India's FMCG Growth Gap Narrows
In India, a key emerging market, the growth gap between urban and rural fast-moving consumer goods (FMCG) sales narrowed in the December quarter. A new NIQ report indicates shifting consumption patterns, a trend relevant for CPG companies analyzing margin and revenue drivers in similar markets.
For the eighth consecutive quarter, rural markets have outpaced urban regions in FMCG consumption, though the growth gap significantly narrowed in the October-December 2025 period. Rural areas registered a 2.9% volume growth, while urban markets saw a recovery with 2.3% growth, supported by a rebound in metro consumption and the normalization of e-commerce demand. The overall FMCG market saw a muted value growth of 7.8% in the December quarter, a sequential decline from 13% in the September quarter.
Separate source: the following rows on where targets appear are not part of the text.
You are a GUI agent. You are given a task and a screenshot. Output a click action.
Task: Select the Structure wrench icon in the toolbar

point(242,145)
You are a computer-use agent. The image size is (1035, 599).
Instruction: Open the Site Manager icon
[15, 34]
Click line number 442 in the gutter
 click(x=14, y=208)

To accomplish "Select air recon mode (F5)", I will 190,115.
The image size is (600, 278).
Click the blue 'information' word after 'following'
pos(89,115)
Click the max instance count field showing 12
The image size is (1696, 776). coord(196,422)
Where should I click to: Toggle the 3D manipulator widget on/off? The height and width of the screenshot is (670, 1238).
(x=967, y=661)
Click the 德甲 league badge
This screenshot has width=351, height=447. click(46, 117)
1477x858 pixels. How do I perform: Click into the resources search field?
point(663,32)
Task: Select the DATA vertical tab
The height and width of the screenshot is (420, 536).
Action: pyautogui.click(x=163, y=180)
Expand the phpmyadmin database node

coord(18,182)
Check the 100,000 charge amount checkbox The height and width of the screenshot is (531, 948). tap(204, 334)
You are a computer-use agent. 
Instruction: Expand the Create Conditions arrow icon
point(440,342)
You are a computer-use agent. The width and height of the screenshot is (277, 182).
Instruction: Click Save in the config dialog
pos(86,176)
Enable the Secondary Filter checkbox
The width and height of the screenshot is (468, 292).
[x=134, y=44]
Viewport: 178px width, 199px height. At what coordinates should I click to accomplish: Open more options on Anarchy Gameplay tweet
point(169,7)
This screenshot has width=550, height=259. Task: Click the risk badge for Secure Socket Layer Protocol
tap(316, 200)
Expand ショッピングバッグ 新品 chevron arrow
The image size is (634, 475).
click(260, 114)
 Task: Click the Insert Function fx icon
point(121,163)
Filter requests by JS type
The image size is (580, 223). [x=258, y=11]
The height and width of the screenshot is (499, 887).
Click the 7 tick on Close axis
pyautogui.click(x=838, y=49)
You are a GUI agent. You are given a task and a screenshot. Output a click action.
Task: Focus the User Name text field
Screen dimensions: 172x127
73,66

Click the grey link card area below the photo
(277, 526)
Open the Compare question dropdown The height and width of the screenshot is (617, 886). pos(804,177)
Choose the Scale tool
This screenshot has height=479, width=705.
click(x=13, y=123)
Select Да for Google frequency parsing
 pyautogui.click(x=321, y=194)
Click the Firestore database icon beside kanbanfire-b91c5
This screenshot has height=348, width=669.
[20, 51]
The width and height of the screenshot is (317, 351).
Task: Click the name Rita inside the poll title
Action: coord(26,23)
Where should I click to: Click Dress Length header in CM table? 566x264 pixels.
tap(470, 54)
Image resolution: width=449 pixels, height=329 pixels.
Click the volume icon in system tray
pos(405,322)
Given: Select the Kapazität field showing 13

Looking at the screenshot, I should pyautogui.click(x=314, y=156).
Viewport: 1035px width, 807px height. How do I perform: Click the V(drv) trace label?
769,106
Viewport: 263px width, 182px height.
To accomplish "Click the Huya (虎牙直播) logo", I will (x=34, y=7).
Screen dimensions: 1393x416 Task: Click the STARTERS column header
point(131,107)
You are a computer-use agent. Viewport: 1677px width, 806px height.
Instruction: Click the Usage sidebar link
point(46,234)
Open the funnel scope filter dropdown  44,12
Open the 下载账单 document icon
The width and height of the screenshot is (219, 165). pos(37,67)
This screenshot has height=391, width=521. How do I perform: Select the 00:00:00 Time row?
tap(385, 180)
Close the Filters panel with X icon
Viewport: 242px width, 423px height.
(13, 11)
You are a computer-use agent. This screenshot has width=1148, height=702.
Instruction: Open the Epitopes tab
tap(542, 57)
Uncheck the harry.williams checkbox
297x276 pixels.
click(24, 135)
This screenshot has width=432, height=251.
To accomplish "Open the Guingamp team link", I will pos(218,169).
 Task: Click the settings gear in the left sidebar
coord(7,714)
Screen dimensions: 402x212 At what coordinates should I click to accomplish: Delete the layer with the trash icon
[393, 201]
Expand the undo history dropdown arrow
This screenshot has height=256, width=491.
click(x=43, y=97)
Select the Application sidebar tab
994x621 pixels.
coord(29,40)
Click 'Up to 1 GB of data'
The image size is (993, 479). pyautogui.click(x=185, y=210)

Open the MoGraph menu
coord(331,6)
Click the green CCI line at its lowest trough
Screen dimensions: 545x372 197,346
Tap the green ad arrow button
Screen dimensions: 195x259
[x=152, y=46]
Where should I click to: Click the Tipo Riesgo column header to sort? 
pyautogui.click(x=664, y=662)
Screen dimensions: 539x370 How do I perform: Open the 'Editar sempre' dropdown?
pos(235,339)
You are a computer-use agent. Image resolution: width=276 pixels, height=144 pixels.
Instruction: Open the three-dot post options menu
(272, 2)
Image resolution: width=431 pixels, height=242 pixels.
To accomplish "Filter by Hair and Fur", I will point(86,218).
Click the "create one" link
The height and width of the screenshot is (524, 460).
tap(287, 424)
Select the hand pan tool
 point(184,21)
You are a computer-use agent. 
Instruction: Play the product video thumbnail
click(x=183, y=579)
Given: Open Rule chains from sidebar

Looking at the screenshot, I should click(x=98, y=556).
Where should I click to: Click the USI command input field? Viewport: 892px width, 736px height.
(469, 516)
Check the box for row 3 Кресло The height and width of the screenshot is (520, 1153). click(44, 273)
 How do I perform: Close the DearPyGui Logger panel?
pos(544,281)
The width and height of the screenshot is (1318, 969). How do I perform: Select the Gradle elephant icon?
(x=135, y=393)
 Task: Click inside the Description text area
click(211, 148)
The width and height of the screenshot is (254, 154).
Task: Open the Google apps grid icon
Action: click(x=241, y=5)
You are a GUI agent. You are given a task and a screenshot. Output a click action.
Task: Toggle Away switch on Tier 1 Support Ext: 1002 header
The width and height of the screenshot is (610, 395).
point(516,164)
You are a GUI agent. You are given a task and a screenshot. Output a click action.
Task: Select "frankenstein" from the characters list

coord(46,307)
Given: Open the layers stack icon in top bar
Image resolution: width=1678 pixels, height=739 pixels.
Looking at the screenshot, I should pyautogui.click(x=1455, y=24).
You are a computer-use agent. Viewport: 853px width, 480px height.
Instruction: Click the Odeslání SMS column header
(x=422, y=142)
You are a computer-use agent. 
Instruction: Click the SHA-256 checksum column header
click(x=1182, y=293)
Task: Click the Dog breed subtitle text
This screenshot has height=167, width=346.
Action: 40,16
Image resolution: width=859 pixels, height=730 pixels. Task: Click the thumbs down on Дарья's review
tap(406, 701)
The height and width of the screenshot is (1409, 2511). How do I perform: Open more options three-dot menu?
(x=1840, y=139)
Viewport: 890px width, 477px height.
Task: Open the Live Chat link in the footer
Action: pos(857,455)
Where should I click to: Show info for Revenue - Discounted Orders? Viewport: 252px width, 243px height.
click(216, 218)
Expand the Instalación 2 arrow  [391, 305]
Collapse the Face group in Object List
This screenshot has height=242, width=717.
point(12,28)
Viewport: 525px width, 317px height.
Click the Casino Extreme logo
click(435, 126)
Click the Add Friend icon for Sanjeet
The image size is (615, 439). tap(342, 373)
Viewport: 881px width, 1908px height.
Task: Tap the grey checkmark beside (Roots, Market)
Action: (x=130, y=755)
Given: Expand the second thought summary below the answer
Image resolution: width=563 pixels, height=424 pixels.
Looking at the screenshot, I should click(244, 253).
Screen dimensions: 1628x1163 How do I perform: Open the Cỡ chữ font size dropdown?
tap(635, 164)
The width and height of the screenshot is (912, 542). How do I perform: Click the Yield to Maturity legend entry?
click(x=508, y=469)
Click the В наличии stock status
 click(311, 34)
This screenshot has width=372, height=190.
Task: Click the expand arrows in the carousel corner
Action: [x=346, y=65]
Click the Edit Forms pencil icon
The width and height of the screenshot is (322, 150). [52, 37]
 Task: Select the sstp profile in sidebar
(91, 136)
This moderation is attributed to a higher festive base in the previous year and transitional adjustments linked to the implementation of GST 2.0 rate revisions, which impacted nearly 60% of the FMCG portfolio. The food category demonstrated more resilience, with volume growth of 2.8%, benefiting from price corrections driven by GST changes and stable edible oil prices. In contrast, the Home and Personal Care (HPC) segment experienced a sharper moderation, with volume growth of 1.9%, due to its higher exposure to the GST revisions. A key underlying trend is the sustained outperformance of smaller manufacturers, which saw 7.1% volume growth in the December quarter. These smaller players have demonstrated greater agility in pricing and portfolio adaptation to the new GST regime, reinforcing their competitive position against larger companies. E-commerce continues to be a significant driver in urban centers, accounting for nearly 6% of urban FMCG sales in the December quarter. In India's top metro areas, e-commerce now contributes to 14-18% of all FMCG sales, with quick commerce making up over three-fourths of those online sales. Looking ahead, analysts expect the positive impact of the GST 2.0 adjustments on consumption to become more apparent from the January-March 2026 quarter onwards. Continued rural demand, driven by factors like increased government support for farmers and rising incomes, remains a crucial engine for the sector's overall expansion.